At first glance, the decision to set Lady Bird in 2002-2003 seems like little more than an autobiographical flourish on the part of writer-director Greta Gerwig. Gerwig herself came of age during the late ‘90s and early ‘00s, so it makes perfect sense that this would be her frame of reference in depicting the coming of age of Christine “Lady Bird” McPherson (Saoirse Ronan) as she makes her way through her senior year of high school.
As Boyhood depicted with its 12 year stretch through a similar time period, fashion and culture have not especially changed in this decade, with only the relative lack of cellphones and social media betraying that Lady Bird is set in anything other than a completely contemporary setting. This timeless feel is exacerbated by the fact that Lady Bird attends a Catholic school (with the uniform and everything) and her family is struggling with money, so they wouldn’t exactly be drowning in iPhones even if the film was set in the present.
And on the one hand, even if it was just an autobiographical flourish (Gerwig has been very clear that Lady Bird is not her literal life story), the setting would still highlight the universality of the themes running through Lady Bird.

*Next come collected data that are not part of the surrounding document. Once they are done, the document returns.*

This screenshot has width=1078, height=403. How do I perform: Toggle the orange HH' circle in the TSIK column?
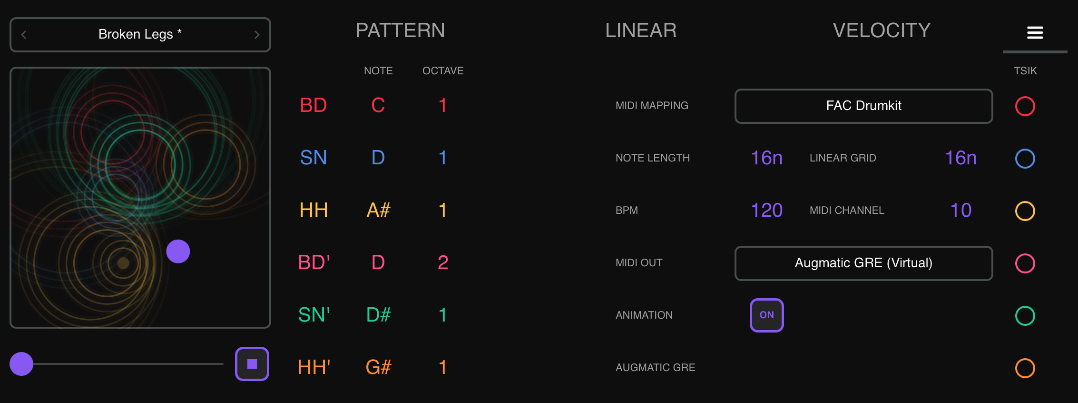[1025, 367]
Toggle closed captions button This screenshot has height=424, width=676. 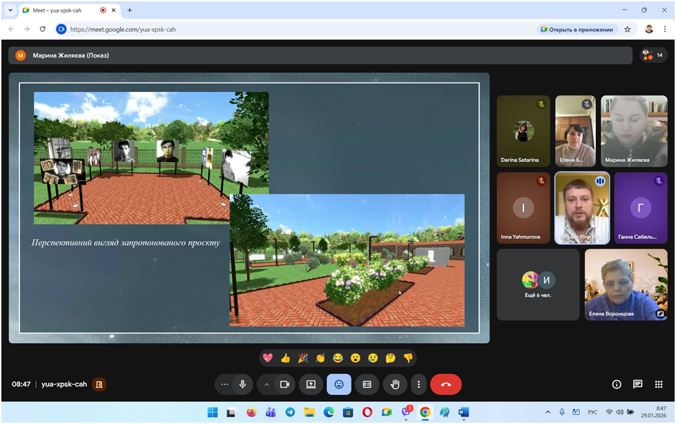[x=367, y=384]
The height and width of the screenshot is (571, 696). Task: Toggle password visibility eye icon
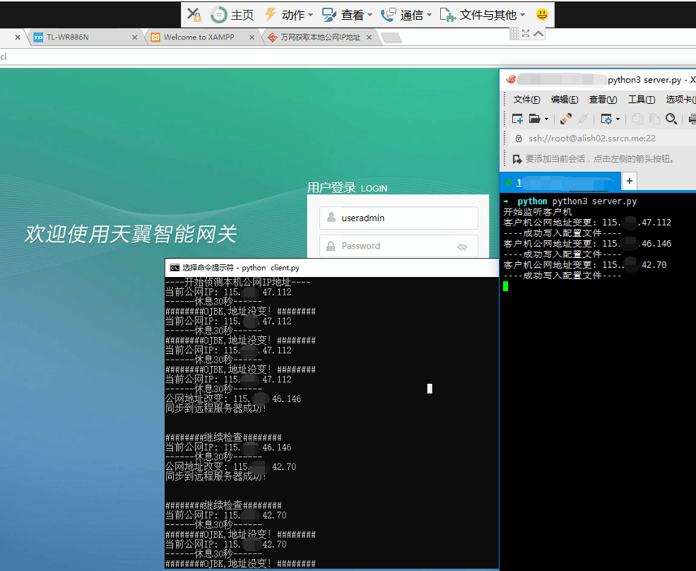point(463,247)
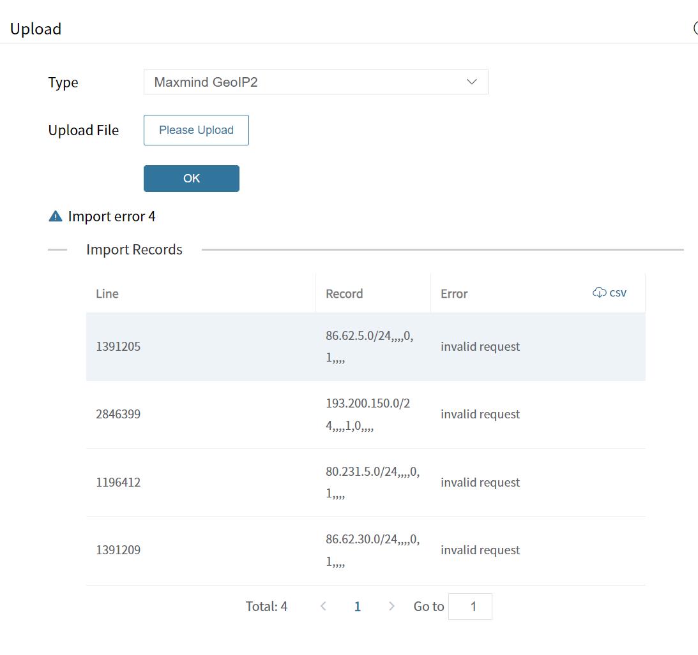Focus the Go to page input
This screenshot has height=655, width=698.
tap(470, 606)
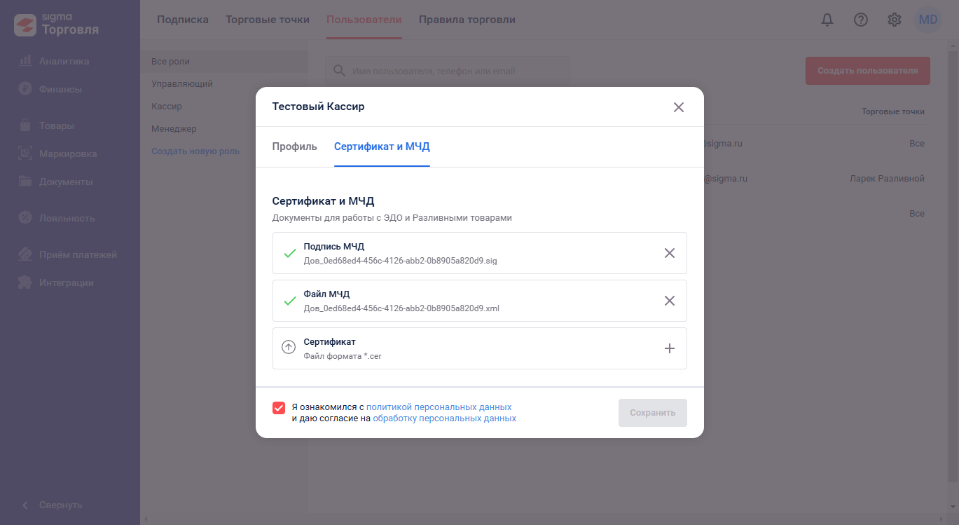Open notifications bell icon
959x525 pixels.
pyautogui.click(x=827, y=20)
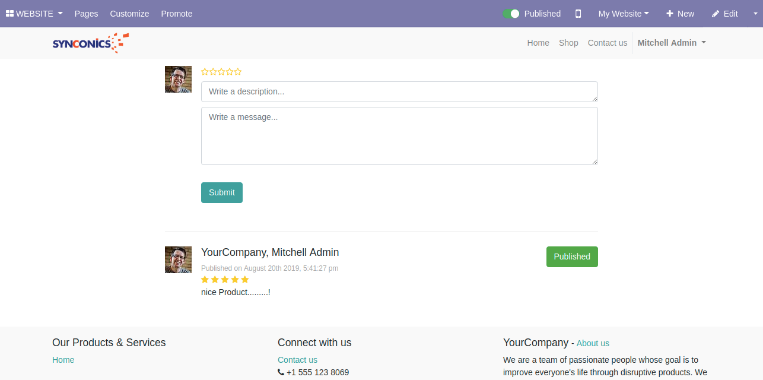This screenshot has width=763, height=380.
Task: Expand the My Website dropdown
Action: (623, 14)
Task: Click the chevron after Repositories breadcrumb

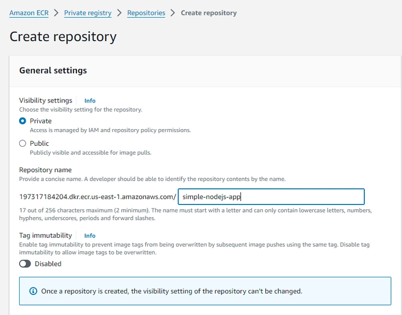Action: [x=173, y=13]
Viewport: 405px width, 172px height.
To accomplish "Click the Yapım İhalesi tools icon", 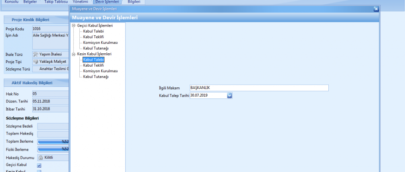I will coord(36,54).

Teenagers will always ache and seek, girls will always chase boys that are wrong for them, boys will always be horny dopes, mothers (here personified by the mesmerizing Laurie Metcalf) and daughters will always clash, and nuns will always be less than cool with slow dancing.
Lady Bird is such a strong film, so beautifully observed and well-crafted, that it would surely resonate no matter when it came out or when it was set, but there’s something about it being released now, and being set then, that really makes the film sing and highlights what a quiet little masterpiece Gerwig has crafted here.
The most noticeable period detail in Lady Bird is the steady presence of news covering and discussing the then-new war in Afghanistan, along with a scattering of references to the events of 9/11 (depending on the exact date of Lady Bird and her mom’s opening car trip, it’s possible that Lady Bird opens less than a year after the towers fell).
Later in the film, Lady Bird’s douchey beau (played by the Call Me by Your Name kid, Timothée Chalamet), tries to mitigate a spat between himself and Lady Bird by writing off her anger as being insignificant in the face of the global conflict that he doesn’t even realize is only just beginning.
“It’s possible to be sad about more than one thing!” an irritated Lady Bird snaps.
Dipping into this sort of thing can easily overwhelm a film and become obnoxious (for example, the way Killing Them Softly ruined a perfectly nasty bit of neo-noir by stopping every five minutes to remind you that it was actually about the housing crisis and the 2008 presidential election, and therefore was actually Important and Smart and not “just” a crime film) but Gerwig keeps these touches low key.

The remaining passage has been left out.